Homeowners want a footbridge to help them cross a deep ravine on their property. When the area is dry, crossing the gulley at the bottom requires a hop, but rains and runoff can add slippery banks and rushing water as additional obstacles. Consequently, the bridge will be high enough to avoid the steep banks and any flowing water. Built of laminated four-by-six support beams, pre-cut posts, decking and side rails, the 12-foot length of bridge will span the gulley resting on heavy block piers.
Use shovels and hand tools to level areas at the four corners of the bridge for supporting concrete blocks/piers. Position and level the first two piers at one end of the bridge using a bullet level and a bar level.
Clamp 12-foot planks to the first two piers, ensure they are parallel and mark the other ends as locations for a second pair of piers.
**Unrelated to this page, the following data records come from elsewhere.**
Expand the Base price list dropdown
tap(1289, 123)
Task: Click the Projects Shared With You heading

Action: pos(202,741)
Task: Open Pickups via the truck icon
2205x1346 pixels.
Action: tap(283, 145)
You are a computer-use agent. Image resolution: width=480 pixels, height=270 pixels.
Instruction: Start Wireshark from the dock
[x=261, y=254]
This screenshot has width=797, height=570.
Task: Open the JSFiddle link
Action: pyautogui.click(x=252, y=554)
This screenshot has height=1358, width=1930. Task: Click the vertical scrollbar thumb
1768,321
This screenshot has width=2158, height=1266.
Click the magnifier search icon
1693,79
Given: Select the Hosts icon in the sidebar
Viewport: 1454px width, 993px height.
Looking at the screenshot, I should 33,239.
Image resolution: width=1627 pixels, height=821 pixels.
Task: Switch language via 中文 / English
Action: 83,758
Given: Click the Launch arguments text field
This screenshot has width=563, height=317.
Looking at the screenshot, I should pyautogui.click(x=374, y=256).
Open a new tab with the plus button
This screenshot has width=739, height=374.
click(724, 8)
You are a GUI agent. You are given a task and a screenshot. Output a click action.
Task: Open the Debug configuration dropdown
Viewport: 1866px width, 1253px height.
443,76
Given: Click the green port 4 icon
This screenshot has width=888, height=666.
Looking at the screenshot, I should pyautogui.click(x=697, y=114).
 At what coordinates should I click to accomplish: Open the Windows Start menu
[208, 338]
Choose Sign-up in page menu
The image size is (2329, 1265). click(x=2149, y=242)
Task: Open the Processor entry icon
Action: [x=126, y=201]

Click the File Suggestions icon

Level the ground, position and level the piers, and temporarily clamp them to the planks.
Apply construction adhesive to a 12-foot two-by-six plank and clamp another on top. Pre-drill for carriage bolts every 24 inches, inject silicon into the holes, drive in bolts, and secure them with washers and nuts on the opposite side. Repeat.
Position footbridge beams on piers and drill holes into the wood through the metal strap on each pier. Add silicon to each hole, drive in a carriage bolt, and secure it with washers and nuts tightened with a socket wrench.
Temporarily clamp pre-purchased railing posts in position along the footbridge. Pre-drill holes, add silicon waterproofing, hammer in the bolts, and secure with washers and nuts.
Measure the distance between the outer edges of the two beams for tread length and add two inches for overhang. Center the first tread across the end of the beams, pre-drill holes, and drive in rust-resistant deck screws.
Use a speed-square to mark cut lines on planks that butt into railing posts and notch them with a jigsaw. Space all planks 1/2 inch apart, pre-drilling and securing each while working across the bridge span.
Use a paint brush to liberally coat the cut ends of the deck treads with wood preservative to prevent moisture from promoting wood rot. Walk on the bridge to test its sturdiness and balance.
Position and clamp a handrail to the railing posts and secure it with rust-resistant screws. Repeat this process for the other side of the trail bridge to complete the project.